Required work:
Work out how many lines in the material below hold "marker", then give only that number.

Data extracts:
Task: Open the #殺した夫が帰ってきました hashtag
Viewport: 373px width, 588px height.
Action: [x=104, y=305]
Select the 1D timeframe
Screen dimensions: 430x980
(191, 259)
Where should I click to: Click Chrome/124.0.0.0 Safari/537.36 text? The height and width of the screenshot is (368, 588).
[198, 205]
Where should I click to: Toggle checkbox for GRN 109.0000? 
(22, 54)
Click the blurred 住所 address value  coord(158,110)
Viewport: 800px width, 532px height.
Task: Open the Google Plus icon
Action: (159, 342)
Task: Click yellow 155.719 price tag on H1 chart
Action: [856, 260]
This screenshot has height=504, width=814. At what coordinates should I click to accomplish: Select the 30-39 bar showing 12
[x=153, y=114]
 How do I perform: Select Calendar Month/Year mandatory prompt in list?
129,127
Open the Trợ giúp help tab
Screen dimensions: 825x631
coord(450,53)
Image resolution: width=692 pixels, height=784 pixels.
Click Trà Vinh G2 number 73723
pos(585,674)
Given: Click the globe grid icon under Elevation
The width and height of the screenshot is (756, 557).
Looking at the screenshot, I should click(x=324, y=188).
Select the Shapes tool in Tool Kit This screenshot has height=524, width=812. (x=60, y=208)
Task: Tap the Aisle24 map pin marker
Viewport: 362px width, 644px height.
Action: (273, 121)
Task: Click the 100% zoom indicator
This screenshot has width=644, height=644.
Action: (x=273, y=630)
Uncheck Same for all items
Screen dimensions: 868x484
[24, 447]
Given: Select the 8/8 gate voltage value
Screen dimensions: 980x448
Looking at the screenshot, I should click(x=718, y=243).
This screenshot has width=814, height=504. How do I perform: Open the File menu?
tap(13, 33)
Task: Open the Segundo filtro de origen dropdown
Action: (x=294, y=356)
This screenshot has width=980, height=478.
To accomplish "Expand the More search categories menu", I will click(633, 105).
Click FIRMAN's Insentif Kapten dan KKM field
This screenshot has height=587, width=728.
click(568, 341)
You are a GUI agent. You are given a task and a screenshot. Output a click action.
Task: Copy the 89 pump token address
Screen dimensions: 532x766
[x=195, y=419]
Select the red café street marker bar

Response to the task:
2